Dataset extract:
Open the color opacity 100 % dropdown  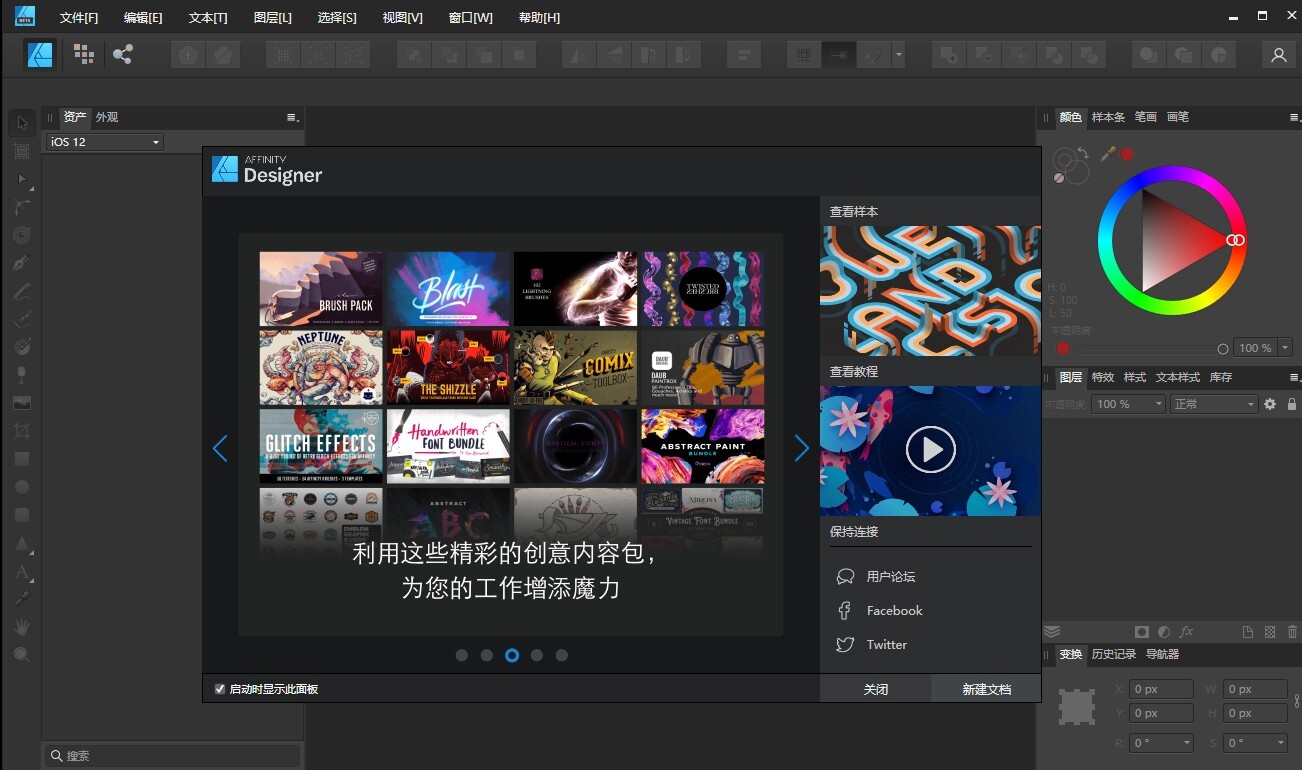[x=1284, y=348]
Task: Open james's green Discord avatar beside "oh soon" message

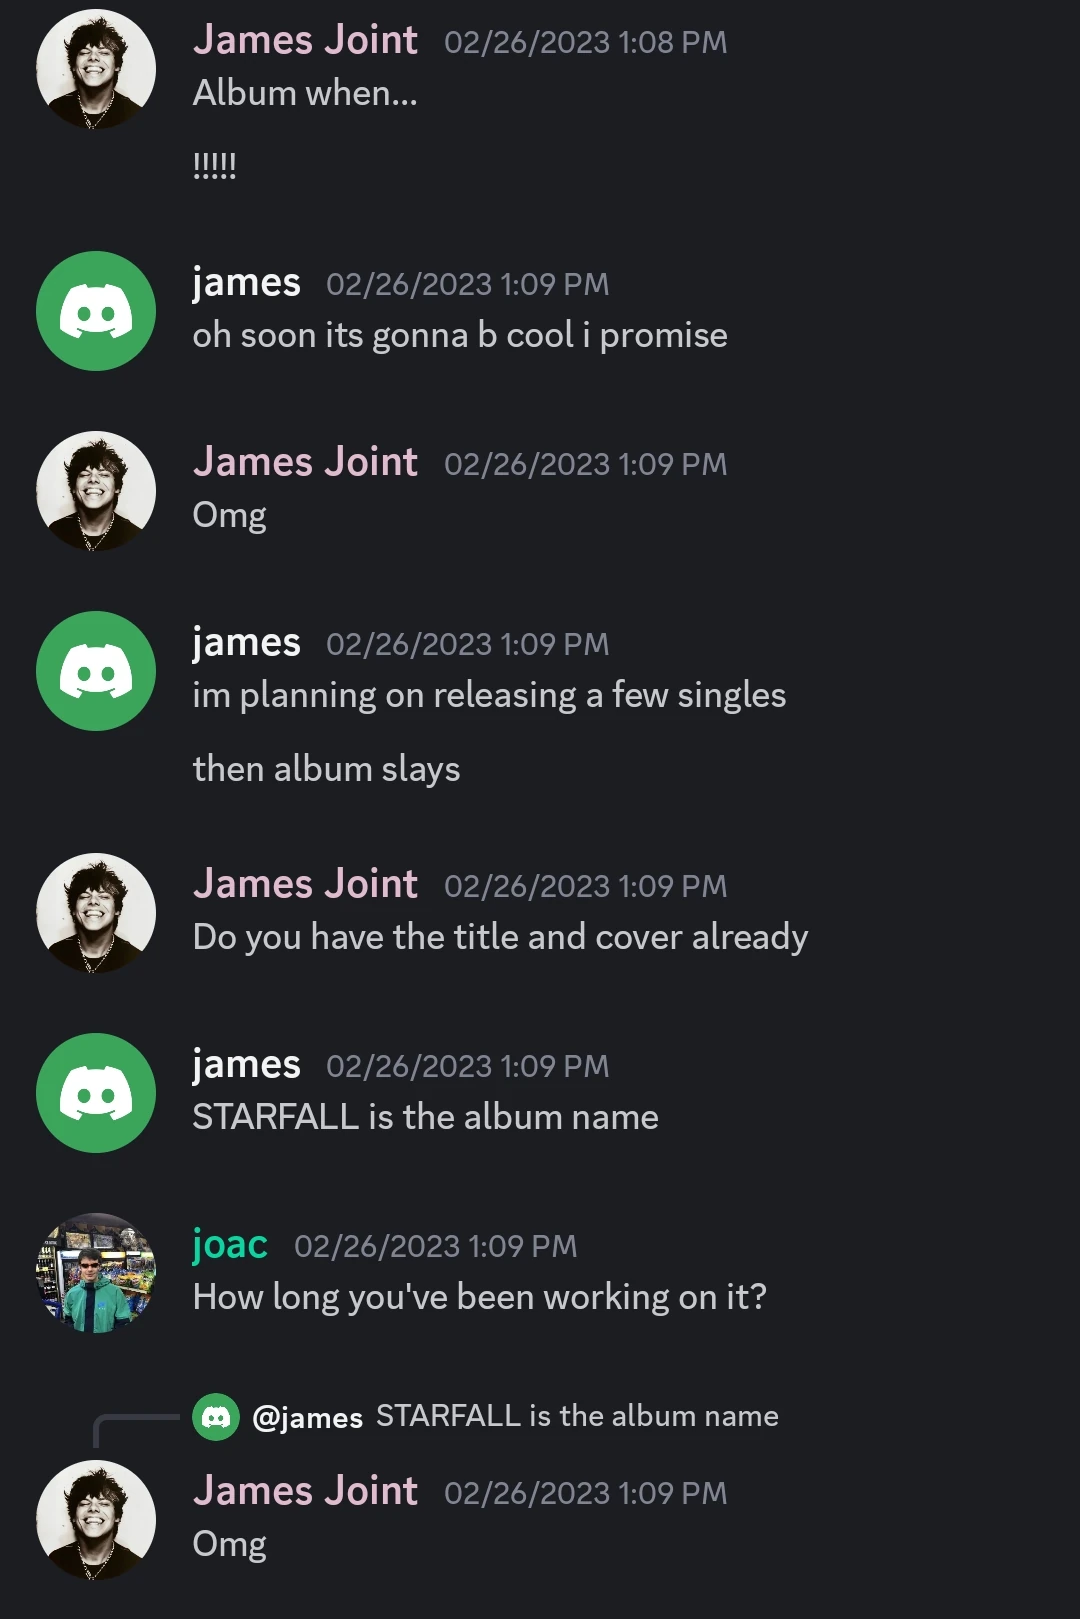Action: click(96, 311)
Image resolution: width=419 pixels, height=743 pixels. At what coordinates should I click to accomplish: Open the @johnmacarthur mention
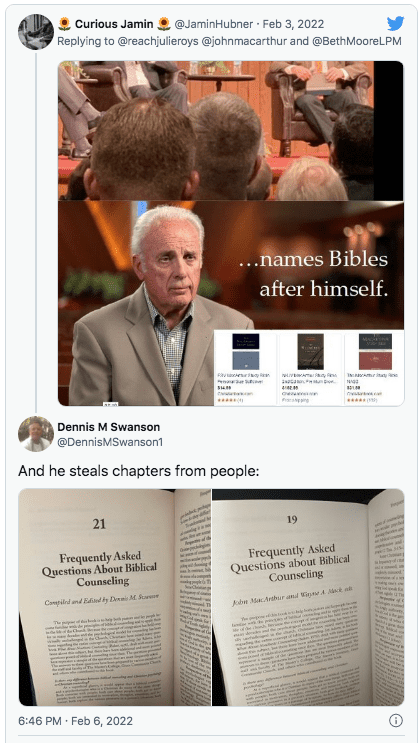point(245,41)
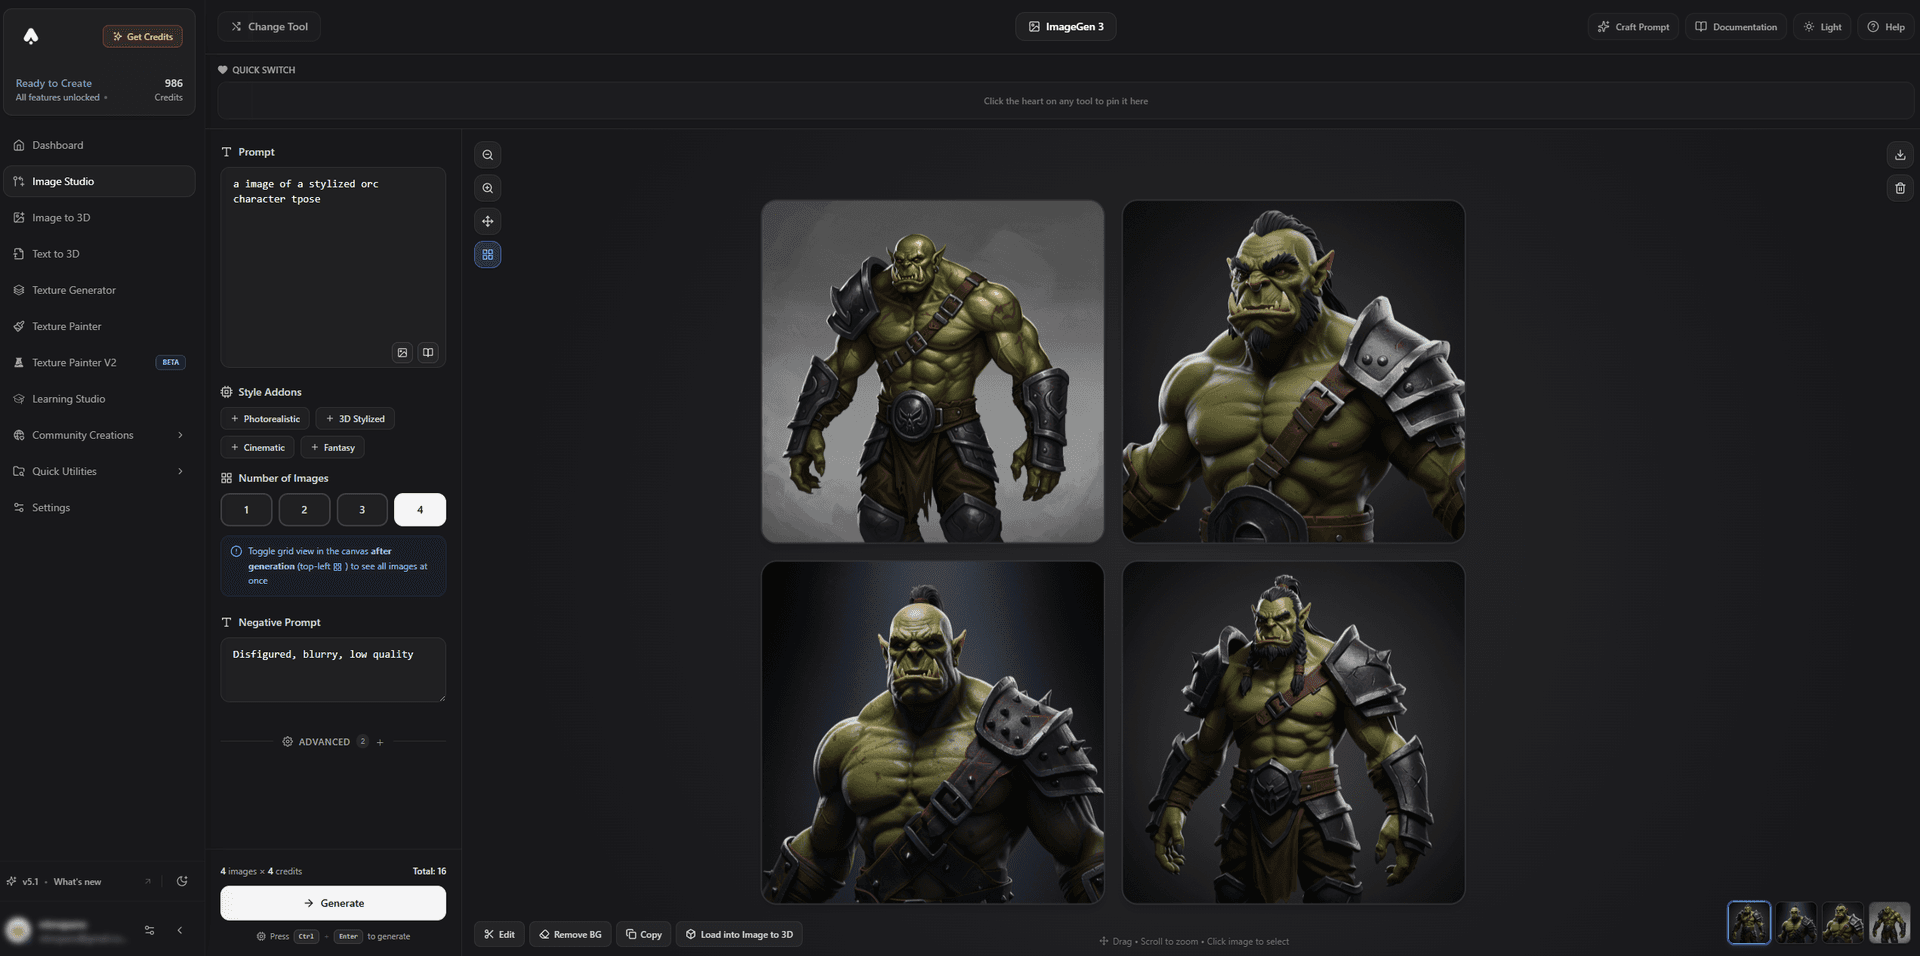The height and width of the screenshot is (956, 1920).
Task: Click Load into Image to 3D
Action: pyautogui.click(x=739, y=934)
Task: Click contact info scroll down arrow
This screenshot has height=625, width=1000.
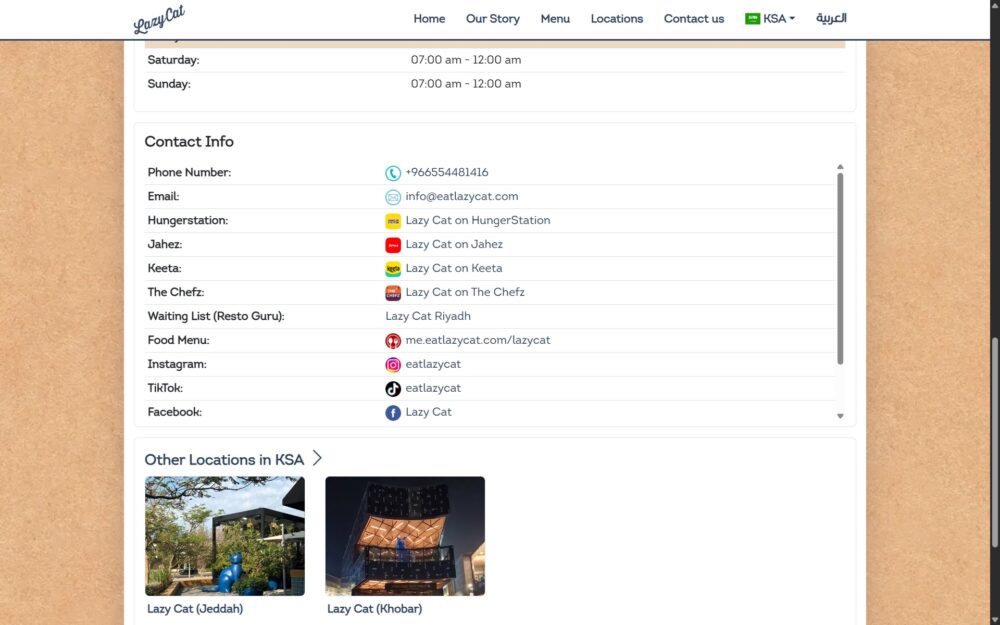Action: pyautogui.click(x=840, y=416)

What to do: Count how many lines of the material above contain the string "Task", treating uppercase and lowercase as different. Reply with the number alone.

Solved problem: 3